On a high level, DevQualityEval asks the model to produce tests for an example case, saves the response to a file and tries to execute the resulting tests together with the original source code.

Cases

Currently, the following cases are available for this task:

Task: Code Repair

Code repair is the task of repairing source code with compilation errors.

For this task, we introduced the mistakes repository, which includes examples of source code with compilation errors. Each example is isolated in its own package, along with a valid test suite. We compile each package in the mistakes repository and provide the LLM's with both the source code and the list of compilation errors. The LLM's response is then validated with the predefined test suite.

Cases

Currently, the following cases are available for this task:

Task: Transpile

Transpile is the task of converting source code from one language to another.

The test data repository for this task consists of several packages. At the root of each package, there must be a folder called implementation containing the implementation files (one per origin language), which are to be transpiled from. Each package must also contain a source file with a stub (a function signature so the LLM's know the signature of the function they need to generate code for) and a valid test suite. The LLM's response is then validated with the predefined test suite.

Cases

Currently, the following cases are available for this task:

Reward Points

Currently, the following points are awarded:

response-no-error: +1 if the response did not encounter an error
response-not-empty: +1 if the response is not empty
response-with-code: +1 if the response contained source code
compiled: +1 if the source code compiled
statement-coverage-reached: +10 for each coverage object of executed code (disabled for transpile and code-repair, as models are writing the implementation code and could just add arbitrary statements to receive a higher score)
no-excess: +1 if the response did not contain more content than requested
passing-tests: +10 for each test that is passing (disabled for write-test, as models are writing the test code and could just add arbitrary test cases to receive a higher score)

Results

When interpreting the results, please keep the following in mind that LLMs are nondeterministic, so results may vary.

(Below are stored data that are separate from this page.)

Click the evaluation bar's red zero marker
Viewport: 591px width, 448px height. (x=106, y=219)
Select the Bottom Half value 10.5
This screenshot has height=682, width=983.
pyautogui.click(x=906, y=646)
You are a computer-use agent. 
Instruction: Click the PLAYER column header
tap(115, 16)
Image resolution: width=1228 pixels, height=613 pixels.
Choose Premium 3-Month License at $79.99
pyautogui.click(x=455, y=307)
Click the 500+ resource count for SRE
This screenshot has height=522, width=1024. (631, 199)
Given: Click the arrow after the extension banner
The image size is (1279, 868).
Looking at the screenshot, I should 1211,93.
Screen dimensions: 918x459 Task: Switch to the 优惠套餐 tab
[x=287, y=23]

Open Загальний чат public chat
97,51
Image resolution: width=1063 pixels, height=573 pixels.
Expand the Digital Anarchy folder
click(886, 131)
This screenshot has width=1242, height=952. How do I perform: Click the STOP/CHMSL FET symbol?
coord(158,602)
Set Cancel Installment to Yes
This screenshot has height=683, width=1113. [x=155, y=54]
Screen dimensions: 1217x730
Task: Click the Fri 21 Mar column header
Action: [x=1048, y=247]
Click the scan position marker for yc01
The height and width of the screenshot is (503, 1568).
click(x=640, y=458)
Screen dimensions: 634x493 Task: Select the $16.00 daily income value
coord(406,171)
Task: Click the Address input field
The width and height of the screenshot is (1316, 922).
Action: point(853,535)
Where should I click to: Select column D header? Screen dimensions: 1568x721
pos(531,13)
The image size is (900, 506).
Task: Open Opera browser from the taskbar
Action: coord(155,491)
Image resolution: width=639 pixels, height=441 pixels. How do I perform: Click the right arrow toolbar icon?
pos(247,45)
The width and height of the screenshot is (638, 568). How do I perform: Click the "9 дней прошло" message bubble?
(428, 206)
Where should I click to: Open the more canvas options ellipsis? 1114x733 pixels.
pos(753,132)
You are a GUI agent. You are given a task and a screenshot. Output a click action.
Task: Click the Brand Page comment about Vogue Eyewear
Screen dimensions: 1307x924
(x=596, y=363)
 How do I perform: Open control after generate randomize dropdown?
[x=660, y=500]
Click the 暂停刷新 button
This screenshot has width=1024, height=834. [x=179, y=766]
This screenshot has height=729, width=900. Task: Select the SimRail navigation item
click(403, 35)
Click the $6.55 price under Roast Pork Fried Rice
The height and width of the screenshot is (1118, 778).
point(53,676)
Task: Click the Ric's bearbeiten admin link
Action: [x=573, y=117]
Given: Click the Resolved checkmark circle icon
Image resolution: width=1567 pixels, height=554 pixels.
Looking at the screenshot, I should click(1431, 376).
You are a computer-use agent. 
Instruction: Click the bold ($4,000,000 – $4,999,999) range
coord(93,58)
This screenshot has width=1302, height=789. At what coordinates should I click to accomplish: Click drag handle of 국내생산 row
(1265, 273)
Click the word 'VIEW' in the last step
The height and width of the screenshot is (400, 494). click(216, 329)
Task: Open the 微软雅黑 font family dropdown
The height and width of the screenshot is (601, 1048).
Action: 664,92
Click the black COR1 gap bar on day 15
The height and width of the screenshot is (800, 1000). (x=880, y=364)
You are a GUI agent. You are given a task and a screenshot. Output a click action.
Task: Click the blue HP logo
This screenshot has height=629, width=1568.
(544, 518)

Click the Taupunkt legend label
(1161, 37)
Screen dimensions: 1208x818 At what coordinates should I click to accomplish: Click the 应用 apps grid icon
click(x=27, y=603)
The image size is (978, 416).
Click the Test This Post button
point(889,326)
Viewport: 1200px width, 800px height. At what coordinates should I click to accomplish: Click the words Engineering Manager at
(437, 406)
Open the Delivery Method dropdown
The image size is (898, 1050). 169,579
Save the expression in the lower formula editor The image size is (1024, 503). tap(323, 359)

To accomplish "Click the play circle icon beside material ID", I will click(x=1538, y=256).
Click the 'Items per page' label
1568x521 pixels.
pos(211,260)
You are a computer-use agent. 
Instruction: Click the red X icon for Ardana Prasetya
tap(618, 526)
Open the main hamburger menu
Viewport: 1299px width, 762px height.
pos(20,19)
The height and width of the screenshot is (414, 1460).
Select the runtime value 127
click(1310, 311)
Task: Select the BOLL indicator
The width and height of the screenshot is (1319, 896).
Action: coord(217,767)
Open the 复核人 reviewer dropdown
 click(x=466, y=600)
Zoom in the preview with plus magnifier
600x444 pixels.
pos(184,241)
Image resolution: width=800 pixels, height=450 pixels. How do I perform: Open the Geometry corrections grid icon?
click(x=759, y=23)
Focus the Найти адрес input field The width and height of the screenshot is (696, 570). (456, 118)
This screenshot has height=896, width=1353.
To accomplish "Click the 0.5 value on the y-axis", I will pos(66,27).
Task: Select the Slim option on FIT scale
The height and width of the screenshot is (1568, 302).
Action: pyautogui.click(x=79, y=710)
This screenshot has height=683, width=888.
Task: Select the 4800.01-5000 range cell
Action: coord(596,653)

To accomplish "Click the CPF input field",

Furthermore, the choice of a "best" model for a task might depend on additional factors. For example, the needed computing resources or query cost of a cloud LLM endpoint differs greatly between models. Also, the open availability of model weights might change one's model choice. So in the end, there is no "perfect" overall winner, only the "perfect" model for a specific use case.

How to extend the benchmark?

If you want to add new files to existing language repositories or new repositories to existing languages, install the evaluation binary of this repository and you are good to go.

To add new tasks to the benchmark, add features, or fix bugs, you'll need a development environment. The development environment comes with this repository and can be installed by executing make install-all. Then you can run make to see the documentation for all the available commands.

How to contribute?

First of all, thank you for thinking about contributing! There are multiple ways to contribute:

Add more files to existing language repositories.
Add more repositories to languages.
Implement another language and add repositories for it.
Implement new tasks for existing languages and repositories.
Add more features and fix bugs in the evaluation, development environment, or CI: best to have a look at the list of issues.

If you want to contribute but are unsure how: create a discussion or write us directly at [email protected].

When and how to release?

Publishing Content

Releasing a new version of DevQualityEval and publishing content about it are two different things! But, we plan development and releases to be "content-driven", i.e. we work on / add features that are interesting to write about (see "Release Roadmap" below). Hence, for every release we also publish a deep dive blog post with our latest features and findings. Our published content is aimed at giving insight into our work and educating the reader.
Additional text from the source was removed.